Stored data:
|---|

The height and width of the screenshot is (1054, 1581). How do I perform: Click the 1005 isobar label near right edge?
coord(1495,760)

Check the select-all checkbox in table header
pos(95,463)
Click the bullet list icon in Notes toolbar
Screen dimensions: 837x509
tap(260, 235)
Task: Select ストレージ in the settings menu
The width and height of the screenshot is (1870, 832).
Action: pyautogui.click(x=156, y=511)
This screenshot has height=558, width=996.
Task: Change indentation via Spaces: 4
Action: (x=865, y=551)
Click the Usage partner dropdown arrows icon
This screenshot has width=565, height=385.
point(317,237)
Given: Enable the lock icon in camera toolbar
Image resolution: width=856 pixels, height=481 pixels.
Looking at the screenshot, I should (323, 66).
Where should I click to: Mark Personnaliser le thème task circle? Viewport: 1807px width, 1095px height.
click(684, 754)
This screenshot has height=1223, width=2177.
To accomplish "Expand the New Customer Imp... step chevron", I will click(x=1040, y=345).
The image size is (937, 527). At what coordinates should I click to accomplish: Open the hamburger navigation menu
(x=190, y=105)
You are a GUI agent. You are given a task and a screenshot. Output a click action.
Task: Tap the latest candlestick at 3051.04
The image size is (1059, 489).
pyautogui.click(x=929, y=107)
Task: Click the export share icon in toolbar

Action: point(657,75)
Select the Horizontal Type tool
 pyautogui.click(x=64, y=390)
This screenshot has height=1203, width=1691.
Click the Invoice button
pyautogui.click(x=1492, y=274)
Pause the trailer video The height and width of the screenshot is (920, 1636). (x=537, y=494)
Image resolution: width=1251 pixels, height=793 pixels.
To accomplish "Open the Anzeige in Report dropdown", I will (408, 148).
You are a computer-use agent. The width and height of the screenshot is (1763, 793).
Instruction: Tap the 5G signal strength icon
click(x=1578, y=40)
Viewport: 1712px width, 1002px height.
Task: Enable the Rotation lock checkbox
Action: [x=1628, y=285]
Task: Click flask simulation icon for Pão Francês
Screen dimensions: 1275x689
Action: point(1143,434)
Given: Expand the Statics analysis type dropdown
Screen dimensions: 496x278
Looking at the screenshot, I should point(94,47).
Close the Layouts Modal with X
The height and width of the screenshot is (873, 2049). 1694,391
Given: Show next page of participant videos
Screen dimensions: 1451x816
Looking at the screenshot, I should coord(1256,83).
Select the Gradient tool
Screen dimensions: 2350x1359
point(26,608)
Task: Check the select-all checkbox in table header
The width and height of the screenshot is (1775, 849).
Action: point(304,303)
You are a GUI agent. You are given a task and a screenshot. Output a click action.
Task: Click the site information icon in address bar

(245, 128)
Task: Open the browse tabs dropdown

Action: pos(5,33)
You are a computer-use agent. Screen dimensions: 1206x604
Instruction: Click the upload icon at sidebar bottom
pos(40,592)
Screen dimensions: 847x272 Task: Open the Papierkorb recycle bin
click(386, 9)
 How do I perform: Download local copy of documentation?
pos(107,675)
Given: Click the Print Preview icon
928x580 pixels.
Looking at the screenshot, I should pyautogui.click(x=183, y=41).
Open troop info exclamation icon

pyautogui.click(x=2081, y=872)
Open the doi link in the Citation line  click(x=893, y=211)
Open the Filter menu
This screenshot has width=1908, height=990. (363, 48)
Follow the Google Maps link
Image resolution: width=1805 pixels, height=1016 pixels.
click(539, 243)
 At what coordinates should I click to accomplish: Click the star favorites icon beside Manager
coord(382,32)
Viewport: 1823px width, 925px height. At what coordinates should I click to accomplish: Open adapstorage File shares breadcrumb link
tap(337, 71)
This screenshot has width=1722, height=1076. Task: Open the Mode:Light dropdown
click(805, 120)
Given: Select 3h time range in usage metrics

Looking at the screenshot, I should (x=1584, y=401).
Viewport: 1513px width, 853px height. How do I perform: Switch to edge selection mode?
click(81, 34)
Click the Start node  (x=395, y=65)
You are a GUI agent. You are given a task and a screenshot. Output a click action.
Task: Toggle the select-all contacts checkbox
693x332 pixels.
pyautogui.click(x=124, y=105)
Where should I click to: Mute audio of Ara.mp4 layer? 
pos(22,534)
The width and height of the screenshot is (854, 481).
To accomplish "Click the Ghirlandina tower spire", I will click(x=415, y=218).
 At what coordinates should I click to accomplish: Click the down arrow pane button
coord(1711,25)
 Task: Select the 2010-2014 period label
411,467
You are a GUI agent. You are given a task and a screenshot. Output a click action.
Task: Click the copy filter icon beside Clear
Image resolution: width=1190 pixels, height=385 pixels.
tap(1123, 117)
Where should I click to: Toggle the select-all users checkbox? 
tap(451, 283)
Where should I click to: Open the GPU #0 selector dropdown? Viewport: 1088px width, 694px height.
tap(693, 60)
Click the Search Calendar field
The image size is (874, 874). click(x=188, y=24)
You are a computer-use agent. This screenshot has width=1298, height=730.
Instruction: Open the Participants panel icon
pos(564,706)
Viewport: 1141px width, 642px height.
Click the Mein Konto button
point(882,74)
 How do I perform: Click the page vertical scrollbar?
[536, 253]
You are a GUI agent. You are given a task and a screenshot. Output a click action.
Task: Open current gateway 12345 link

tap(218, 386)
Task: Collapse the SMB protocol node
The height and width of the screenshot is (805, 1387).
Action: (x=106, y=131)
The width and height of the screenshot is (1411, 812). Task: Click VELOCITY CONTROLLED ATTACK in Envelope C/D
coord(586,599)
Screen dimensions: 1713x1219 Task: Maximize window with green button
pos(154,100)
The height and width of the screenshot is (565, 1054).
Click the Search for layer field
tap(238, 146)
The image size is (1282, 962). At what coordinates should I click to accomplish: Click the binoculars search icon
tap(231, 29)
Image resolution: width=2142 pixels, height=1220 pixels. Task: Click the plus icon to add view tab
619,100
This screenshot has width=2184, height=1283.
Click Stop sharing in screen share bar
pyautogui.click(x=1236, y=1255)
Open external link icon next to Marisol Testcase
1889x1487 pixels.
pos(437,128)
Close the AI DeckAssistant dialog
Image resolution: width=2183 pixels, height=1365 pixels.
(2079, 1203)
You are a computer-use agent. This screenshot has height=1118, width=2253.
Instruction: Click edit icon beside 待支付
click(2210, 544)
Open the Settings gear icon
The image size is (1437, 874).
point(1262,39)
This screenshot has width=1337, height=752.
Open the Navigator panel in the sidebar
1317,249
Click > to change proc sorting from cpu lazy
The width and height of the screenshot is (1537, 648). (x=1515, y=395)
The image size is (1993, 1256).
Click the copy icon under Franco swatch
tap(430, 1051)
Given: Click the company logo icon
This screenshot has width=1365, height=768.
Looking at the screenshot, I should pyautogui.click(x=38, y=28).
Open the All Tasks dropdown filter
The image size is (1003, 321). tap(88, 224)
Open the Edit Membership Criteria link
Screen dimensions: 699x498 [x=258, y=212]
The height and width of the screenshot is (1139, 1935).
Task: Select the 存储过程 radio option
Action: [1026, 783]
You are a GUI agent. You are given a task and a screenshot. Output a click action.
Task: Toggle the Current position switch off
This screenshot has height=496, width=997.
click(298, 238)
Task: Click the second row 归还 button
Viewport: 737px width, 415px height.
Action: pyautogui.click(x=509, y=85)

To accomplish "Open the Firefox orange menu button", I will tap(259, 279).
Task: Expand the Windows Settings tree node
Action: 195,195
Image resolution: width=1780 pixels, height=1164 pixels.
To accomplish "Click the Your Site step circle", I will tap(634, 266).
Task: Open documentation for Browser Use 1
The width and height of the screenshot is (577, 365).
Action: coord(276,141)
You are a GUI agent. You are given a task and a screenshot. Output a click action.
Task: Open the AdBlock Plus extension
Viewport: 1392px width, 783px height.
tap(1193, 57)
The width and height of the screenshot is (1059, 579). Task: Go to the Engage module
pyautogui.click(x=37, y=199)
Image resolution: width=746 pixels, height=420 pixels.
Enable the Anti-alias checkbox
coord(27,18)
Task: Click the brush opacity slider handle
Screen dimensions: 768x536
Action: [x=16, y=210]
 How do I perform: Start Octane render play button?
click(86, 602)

|---|

• _Exercise prompt_: Write the lines out verbatim, from the one with "Open the Edit Membership Criteria link" through the last line of the entries, and stop there.

• _Solution below_:
Open the Edit Membership Criteria link
Screen dimensions: 699x498 [x=258, y=212]
The height and width of the screenshot is (1139, 1935).
Task: Select the 存储过程 radio option
Action: [1026, 783]
You are a GUI agent. You are given a task and a screenshot. Output a click action.
Task: Toggle the Current position switch off
This screenshot has height=496, width=997.
click(298, 238)
Task: Click the second row 归还 button
Viewport: 737px width, 415px height.
Action: pyautogui.click(x=509, y=85)

To accomplish "Open the Firefox orange menu button", I will tap(259, 279).
Task: Expand the Windows Settings tree node
Action: 195,195
Image resolution: width=1780 pixels, height=1164 pixels.
To accomplish "Click the Your Site step circle", I will tap(634, 266).
Task: Open documentation for Browser Use 1
The width and height of the screenshot is (577, 365).
Action: coord(276,141)
You are a GUI agent. You are given a task and a screenshot. Output a click action.
Task: Open the AdBlock Plus extension
Viewport: 1392px width, 783px height.
tap(1193, 57)
The width and height of the screenshot is (1059, 579). Task: Go to the Engage module
pyautogui.click(x=37, y=199)
Image resolution: width=746 pixels, height=420 pixels.
Enable the Anti-alias checkbox
coord(27,18)
Task: Click the brush opacity slider handle
Screen dimensions: 768x536
Action: [x=16, y=210]
 How do I perform: Start Octane render play button?
click(86, 602)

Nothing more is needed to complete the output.